MISP warning lists: The dilemma of false-positive

  • False-positive is a common issue in threat intelligence sharing.

  • Its often a contextual issue:

    • false-positive might be different per community of users sharing information.

    • organization might have their own view on false-positive.

  • Based on the success of the MISP taxonomy model, we build misp-warninglists. They are lists of well-known indicators that can be associated to potential false positives, errors or mistakes. They are Simple JSON files.

MISP warning lists

The warning lists are integrated in MISP to display an info/warning box at the event and attribute level. This can be enabled at MISP instance level. Default warning lists can be enabled or disabled like known public resolver, multicast IP addresses, hashes for empty values, rfc1918, TLDs or known google domains. The warning lists can be expanded or added in JSON locally or via pull requests (https://github.com/MISP/misp-warninglists). Warning lists can be also used for critical or core infrastructure warning, personally identifiable information...
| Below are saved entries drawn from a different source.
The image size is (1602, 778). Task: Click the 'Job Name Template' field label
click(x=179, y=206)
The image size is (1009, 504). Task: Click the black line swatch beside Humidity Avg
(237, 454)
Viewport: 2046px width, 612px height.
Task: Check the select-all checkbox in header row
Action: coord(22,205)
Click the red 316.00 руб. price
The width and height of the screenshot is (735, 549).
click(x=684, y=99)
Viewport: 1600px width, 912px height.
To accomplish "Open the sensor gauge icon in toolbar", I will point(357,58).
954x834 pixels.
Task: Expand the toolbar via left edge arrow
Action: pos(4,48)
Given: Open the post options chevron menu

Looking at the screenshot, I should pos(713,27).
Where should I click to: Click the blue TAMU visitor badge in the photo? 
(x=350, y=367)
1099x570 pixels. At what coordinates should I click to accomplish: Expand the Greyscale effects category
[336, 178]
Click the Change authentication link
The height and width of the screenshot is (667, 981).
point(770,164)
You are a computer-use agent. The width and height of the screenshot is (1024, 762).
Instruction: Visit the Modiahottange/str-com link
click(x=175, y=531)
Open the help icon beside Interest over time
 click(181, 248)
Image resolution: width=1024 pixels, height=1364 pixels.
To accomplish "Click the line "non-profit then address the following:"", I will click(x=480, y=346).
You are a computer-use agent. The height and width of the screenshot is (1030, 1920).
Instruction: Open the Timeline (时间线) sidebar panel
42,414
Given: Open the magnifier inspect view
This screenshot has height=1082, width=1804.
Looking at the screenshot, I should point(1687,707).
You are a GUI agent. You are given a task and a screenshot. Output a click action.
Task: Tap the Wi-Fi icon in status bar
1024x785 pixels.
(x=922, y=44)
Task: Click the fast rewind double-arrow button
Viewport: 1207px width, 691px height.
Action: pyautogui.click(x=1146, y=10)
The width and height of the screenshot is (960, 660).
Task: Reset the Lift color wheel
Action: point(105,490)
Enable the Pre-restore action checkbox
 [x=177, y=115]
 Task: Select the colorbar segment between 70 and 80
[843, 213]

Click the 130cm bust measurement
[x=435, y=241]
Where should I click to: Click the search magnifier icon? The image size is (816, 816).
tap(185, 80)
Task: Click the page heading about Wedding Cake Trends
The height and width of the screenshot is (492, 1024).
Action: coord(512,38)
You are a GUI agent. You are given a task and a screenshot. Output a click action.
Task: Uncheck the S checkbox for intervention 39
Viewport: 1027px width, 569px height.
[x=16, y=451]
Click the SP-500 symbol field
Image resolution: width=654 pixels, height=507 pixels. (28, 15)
  • Sighting support (thanks to NCSC-NL) is integrated in MISP allowing to auto expire IOC based on user detection.

  • Adjusting taxonomies (adding/removing tags) based on their score or visibility via sighting.

  • Simple taxonomy editors to help non-technical users to create their taxonomies.

  • Filtering mechanisms in MISP to rename or replace taxonomies/tags at pull and push synchronisation.